Stored data entries
....................
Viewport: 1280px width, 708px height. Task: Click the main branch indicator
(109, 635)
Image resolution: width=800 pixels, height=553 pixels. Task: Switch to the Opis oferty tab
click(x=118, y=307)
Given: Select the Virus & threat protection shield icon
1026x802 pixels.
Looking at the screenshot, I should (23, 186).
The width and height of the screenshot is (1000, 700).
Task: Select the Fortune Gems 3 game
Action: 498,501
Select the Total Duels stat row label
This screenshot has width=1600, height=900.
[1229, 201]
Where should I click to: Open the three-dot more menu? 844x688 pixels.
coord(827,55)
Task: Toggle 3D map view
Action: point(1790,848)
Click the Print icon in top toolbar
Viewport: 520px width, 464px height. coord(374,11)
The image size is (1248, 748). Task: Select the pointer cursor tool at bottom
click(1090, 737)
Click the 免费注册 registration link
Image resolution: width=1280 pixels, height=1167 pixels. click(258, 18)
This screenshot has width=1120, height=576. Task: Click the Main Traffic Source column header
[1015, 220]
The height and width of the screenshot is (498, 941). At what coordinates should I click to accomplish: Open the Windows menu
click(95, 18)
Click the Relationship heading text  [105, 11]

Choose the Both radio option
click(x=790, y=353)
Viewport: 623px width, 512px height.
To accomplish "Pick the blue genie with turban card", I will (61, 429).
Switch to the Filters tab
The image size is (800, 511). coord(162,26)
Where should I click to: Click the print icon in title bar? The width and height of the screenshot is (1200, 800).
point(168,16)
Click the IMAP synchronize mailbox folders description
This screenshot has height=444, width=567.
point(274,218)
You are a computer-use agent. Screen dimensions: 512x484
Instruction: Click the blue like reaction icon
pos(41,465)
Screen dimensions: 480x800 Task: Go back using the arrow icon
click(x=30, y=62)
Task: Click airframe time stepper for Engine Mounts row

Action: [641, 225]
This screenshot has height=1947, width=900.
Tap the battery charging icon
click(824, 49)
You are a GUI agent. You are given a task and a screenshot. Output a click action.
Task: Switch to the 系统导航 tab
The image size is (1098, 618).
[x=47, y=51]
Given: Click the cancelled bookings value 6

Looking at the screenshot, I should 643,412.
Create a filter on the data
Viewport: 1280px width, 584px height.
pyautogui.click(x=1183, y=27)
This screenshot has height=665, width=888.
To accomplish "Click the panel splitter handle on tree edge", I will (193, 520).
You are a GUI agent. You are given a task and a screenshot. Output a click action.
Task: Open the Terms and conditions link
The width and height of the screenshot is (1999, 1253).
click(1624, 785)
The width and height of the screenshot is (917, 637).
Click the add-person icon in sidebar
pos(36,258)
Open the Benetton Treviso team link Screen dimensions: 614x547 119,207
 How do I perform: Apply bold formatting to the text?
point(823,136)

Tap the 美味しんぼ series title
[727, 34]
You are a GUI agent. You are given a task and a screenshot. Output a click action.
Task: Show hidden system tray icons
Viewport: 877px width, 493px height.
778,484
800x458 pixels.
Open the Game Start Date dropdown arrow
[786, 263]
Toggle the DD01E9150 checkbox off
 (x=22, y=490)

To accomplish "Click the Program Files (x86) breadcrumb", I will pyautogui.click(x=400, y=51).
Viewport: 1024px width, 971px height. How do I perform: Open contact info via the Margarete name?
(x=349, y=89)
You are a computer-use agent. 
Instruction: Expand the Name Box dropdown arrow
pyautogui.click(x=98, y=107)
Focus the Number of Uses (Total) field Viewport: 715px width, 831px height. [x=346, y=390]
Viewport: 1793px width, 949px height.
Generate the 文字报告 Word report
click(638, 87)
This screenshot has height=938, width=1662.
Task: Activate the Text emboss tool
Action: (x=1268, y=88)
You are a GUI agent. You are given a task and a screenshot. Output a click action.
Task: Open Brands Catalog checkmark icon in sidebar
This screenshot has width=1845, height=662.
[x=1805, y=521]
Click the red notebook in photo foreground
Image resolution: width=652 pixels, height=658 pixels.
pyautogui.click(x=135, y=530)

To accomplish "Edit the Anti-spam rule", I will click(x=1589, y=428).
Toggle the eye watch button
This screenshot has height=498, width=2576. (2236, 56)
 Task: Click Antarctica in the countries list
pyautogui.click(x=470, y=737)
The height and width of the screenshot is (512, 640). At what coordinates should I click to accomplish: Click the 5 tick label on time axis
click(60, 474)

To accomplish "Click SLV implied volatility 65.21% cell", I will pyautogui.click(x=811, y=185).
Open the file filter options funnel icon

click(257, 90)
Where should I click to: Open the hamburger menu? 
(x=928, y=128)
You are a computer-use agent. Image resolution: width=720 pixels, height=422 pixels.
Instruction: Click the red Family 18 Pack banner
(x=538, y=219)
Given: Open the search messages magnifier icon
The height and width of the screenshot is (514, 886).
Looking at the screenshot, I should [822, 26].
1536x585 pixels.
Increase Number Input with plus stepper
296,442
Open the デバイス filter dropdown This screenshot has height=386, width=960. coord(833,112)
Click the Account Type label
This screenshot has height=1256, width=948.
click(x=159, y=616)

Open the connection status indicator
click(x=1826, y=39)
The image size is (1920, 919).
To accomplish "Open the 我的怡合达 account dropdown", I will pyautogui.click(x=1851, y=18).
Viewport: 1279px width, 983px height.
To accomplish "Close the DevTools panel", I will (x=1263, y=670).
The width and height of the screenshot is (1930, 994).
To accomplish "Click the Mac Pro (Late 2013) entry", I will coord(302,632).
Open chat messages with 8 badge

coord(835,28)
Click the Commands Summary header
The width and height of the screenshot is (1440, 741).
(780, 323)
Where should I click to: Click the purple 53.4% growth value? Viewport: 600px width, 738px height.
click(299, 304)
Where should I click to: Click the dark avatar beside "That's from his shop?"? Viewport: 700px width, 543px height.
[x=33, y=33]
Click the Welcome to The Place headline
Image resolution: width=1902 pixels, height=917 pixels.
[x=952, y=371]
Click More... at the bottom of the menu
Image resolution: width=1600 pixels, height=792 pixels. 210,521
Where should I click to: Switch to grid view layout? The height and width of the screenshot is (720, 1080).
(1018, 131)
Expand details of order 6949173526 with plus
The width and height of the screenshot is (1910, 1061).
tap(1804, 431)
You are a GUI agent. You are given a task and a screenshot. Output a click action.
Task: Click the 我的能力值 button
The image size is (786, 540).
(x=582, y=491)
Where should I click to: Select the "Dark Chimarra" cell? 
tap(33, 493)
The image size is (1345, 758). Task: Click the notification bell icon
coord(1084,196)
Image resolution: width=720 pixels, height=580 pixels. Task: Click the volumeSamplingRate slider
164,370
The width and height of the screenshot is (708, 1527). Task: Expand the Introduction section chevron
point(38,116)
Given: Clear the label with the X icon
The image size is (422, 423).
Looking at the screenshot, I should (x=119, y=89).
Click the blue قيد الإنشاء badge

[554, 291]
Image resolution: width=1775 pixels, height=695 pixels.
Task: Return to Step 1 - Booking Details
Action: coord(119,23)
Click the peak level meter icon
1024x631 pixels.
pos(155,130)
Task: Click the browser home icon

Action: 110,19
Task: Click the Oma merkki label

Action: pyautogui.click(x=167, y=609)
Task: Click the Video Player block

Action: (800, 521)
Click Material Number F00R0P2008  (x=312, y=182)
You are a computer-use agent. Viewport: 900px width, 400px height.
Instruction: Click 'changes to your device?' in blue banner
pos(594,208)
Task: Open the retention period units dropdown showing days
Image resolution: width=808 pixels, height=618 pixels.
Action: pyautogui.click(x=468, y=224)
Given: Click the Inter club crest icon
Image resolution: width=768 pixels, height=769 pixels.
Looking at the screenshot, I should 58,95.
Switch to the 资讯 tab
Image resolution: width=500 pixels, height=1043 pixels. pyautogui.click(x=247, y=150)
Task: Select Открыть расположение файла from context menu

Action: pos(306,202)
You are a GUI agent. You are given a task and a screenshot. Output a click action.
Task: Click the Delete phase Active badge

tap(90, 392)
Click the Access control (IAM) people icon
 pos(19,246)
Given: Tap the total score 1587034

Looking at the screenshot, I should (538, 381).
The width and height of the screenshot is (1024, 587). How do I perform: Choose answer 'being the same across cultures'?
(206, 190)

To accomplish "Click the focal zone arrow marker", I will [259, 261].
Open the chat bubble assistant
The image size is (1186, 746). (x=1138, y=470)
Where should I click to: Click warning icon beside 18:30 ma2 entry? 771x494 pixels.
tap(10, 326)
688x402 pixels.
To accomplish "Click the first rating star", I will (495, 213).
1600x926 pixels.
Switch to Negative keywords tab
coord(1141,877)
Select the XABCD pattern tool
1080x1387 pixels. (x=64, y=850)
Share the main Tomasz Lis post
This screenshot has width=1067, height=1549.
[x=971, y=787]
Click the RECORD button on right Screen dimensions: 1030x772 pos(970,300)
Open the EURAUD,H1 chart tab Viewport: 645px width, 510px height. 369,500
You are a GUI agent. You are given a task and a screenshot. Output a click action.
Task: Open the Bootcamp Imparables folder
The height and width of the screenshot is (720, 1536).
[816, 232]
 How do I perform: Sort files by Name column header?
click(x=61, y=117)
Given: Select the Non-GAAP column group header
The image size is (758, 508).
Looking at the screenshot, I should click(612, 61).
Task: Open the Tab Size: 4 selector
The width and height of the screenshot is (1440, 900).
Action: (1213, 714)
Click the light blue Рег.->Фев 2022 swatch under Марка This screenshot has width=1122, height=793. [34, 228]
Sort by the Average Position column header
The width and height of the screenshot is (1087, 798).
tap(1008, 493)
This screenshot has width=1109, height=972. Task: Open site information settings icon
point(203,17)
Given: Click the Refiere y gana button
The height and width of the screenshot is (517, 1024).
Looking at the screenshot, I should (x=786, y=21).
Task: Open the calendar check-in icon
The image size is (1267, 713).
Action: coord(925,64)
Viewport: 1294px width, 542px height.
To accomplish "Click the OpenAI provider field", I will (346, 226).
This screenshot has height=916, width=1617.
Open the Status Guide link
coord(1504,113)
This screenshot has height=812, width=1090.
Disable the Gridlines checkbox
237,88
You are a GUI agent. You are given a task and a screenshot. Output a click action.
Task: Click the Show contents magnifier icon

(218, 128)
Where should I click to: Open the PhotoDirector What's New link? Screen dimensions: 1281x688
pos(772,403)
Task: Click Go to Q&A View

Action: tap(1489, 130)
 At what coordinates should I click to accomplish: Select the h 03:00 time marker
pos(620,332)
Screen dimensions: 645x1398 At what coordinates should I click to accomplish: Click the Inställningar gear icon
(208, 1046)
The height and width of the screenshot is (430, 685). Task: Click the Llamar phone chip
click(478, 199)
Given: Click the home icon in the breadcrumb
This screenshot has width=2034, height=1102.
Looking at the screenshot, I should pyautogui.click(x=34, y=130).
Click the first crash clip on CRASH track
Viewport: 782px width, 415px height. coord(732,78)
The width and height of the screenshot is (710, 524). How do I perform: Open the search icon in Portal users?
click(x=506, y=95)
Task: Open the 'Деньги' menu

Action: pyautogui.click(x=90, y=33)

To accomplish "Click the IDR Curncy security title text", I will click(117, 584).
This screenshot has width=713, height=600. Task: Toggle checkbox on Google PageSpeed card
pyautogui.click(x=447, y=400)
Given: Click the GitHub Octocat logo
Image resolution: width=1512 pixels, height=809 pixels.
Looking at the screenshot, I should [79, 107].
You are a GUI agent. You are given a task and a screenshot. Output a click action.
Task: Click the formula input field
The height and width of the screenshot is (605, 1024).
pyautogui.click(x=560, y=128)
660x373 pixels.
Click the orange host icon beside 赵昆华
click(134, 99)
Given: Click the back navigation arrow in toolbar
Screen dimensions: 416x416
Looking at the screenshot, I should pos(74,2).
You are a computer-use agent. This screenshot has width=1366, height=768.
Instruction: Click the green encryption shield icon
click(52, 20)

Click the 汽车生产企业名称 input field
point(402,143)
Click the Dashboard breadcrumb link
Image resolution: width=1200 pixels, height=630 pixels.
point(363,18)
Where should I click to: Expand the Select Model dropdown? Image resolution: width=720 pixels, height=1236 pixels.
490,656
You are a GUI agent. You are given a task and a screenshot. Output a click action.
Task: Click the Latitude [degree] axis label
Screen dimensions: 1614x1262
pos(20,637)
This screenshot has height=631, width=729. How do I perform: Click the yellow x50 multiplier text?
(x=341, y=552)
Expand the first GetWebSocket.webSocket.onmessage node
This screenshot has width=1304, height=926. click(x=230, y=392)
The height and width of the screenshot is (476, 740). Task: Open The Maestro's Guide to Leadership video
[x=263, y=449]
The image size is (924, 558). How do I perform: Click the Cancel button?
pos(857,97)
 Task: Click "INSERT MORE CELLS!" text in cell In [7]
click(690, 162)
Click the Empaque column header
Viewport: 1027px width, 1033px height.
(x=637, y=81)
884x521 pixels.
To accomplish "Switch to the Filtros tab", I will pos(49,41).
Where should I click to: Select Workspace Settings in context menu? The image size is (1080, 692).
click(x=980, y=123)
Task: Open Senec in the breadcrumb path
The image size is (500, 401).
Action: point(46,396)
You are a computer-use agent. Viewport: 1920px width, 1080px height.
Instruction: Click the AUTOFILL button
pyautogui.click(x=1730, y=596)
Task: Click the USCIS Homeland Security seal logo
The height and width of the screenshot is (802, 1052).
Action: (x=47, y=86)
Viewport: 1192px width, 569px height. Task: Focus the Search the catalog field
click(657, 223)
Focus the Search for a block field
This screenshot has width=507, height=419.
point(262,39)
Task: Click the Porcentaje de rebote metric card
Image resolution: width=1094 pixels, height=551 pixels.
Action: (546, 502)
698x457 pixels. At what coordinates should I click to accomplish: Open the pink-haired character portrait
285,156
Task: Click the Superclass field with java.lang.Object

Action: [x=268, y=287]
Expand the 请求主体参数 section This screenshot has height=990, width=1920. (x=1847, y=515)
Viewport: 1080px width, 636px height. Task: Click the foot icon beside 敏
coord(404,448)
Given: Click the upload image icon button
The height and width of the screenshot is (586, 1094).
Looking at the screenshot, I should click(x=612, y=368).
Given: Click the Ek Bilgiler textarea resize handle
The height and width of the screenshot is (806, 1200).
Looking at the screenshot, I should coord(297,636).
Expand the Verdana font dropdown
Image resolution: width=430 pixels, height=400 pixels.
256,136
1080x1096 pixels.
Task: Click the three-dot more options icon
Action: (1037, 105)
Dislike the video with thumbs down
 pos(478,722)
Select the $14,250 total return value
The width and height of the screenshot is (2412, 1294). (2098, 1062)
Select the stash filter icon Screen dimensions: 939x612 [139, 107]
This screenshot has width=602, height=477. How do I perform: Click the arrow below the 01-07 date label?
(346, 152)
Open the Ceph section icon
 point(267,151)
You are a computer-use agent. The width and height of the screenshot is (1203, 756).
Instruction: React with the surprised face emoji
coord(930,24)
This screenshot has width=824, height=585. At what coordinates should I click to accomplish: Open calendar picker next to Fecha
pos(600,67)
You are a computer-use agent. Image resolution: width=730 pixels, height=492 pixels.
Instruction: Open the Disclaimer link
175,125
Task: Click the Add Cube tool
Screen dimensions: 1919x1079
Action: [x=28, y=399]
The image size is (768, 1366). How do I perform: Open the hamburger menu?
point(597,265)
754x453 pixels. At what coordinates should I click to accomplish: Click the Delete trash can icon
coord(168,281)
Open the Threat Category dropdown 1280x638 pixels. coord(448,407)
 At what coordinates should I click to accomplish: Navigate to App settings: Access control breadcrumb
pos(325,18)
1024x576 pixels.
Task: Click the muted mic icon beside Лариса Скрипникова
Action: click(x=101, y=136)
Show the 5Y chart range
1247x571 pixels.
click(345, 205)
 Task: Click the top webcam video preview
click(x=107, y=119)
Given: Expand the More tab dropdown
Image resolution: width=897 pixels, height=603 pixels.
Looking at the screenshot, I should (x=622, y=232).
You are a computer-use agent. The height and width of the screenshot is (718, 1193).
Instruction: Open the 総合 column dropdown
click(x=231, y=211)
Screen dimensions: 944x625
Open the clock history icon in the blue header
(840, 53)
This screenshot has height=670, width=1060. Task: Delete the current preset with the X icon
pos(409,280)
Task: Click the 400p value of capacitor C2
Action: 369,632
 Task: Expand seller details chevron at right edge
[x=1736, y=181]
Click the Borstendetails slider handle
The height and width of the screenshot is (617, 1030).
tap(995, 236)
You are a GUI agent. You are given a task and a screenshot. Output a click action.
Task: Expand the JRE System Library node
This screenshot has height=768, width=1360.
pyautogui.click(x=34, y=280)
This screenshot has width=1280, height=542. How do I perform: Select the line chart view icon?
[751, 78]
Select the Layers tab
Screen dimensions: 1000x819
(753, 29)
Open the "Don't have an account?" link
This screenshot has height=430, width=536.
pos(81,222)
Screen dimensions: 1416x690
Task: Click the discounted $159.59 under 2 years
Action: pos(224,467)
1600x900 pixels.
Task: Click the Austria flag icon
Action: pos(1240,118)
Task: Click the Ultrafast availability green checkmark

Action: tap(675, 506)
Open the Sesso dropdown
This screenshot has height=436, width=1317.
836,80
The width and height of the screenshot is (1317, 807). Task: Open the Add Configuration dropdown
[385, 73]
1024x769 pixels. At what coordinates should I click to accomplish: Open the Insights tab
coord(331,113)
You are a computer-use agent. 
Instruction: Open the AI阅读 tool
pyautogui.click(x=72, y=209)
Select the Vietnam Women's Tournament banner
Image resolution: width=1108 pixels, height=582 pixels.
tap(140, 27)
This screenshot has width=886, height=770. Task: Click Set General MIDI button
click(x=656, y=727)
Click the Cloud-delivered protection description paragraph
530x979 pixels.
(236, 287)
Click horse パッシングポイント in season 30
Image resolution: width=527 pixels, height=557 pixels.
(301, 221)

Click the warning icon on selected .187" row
....................
● WHAT IS REQUIRED
Your answer should be the exact lines above from the one with "Task: Click the USCIS" through the one with "Given: Click the Ek", both included, and nothing besides.

● YOUR RESPONSE
Task: Click the USCIS Homeland Security seal logo
The height and width of the screenshot is (802, 1052).
Action: (x=47, y=86)
Viewport: 1192px width, 569px height. Task: Focus the Search the catalog field
click(657, 223)
Focus the Search for a block field
This screenshot has width=507, height=419.
point(262,39)
Task: Click the Porcentaje de rebote metric card
Image resolution: width=1094 pixels, height=551 pixels.
Action: (546, 502)
698x457 pixels. At what coordinates should I click to accomplish: Open the pink-haired character portrait
285,156
Task: Click the Superclass field with java.lang.Object

Action: [x=268, y=287]
Expand the 请求主体参数 section This screenshot has height=990, width=1920. (x=1847, y=515)
Viewport: 1080px width, 636px height. Task: Click the foot icon beside 敏
coord(404,448)
Given: Click the upload image icon button
The height and width of the screenshot is (586, 1094).
Looking at the screenshot, I should click(x=612, y=368).
Given: Click the Ek Bilgiler textarea resize handle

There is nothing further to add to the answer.